The lawsuit launched by Coventry First LLC, a large life settlement firm that buys policies and often sells them to major institutional investors, alleges that ‘life insurance companies, such as Hancock, are seeking to destroy the [life settlement industry] because they want to reap the profit from collecting premiums without having to pay death benefits.
 

The suit accuses Hancock of using bullying tactics to retroactively terminate a policy that was sold. Manulife declined to comment on the allegations, which have not been proven.
 

Post-script: John Hancock lost the decision, was fined and criticized in the judge’s decision.
 

Also in the article:
 

“ … a recent New York Court of Appeals ruling said it was legal for individuals to take out life insurance policies on themselves for no other purpose than to immediately sell them…”
 

The New York ruling is a negative for life insurers, since an increase in policies that are sold to investors in the secondary market will reduce insurers’ profitability as the value in such policies is extracted and maximized by third-party investors,’ Moody’s said in a research note.”

 

Another key point:
 

“Industry experts say it’s extremely difficult to quantify the impact that the issue is having on insurers because of a lack of data.
 

The companies would never tell us how much they make off of lapses.”

 

Of course, they will never disclose that information but what we do know is that 80% of the policies lapse without insurers paying out any death benefit. Anyone can do the math. The life insurance companies’ “bullying tactics” reaffirm the magnitude of the threat that life settlements pose to their reaping of untold profits.
 

As I set out in Chapter Three, beginning in September 2010, Manulife employed similar tactics against me. And their arrogance and bullying are further exemplified by this excerpt from a letter sent to me by Lester Heldsinger, a Manulife Vice- President:
 

“Consequently you must no longer deal with any of the Company’s clients in respect of the Company’s products.

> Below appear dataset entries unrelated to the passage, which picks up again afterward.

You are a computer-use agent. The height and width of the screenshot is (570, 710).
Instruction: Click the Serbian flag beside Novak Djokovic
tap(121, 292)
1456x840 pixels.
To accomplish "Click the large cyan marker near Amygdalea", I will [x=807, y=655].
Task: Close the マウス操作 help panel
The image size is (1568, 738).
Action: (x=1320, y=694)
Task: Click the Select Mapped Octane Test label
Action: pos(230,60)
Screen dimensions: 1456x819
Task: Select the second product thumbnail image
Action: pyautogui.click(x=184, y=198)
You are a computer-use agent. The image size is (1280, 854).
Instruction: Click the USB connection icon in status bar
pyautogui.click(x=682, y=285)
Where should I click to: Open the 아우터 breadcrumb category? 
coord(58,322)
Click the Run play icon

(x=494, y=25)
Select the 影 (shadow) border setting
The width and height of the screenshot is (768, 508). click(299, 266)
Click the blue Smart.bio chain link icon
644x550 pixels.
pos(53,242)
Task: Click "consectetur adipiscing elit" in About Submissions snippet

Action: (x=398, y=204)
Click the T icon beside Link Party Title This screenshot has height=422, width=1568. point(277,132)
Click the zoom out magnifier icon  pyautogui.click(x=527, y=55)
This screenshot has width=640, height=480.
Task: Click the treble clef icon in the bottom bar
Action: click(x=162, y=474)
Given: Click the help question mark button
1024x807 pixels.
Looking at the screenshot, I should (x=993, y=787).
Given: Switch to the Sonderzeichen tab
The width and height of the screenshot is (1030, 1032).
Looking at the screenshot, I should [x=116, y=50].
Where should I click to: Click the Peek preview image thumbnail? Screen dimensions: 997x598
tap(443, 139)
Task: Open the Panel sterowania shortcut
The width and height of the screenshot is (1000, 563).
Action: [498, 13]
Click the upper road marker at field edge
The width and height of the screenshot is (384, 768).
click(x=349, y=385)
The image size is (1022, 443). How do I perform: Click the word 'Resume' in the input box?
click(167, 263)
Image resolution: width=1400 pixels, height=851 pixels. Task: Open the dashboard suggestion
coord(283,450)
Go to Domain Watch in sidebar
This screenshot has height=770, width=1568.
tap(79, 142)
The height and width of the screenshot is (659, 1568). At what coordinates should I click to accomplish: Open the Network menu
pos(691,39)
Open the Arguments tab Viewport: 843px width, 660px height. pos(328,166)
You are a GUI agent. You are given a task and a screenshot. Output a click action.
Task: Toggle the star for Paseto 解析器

In the circumstances you will not be offered a Servicing Contract. New representatives will be assigned to service your clients.”

 

In the same letter:
 

“The Company’s published business policies … prohibit the Company advisors from engaging in the described activities … regardless of licensing, registration or legislation.”

 

The arrogance is palpable in the complete disregard for “licensing, registration or legislation.” And the contradiction between referring to policy owners as “Company clients” and “your clients,” in the same mouthful, is an indication of their contradictory logic and irrational position. They are hiding behind a faux argument about whose client it is when the real issue is about whose asset it is. And all the arrogance and bullying will not change that.
 

Now, in 2014, it is time for Canadian policyholders to take up the fight against the arrogance, bullying and egregious regulations that are costing millions of seniors tens-of-millions of dollars.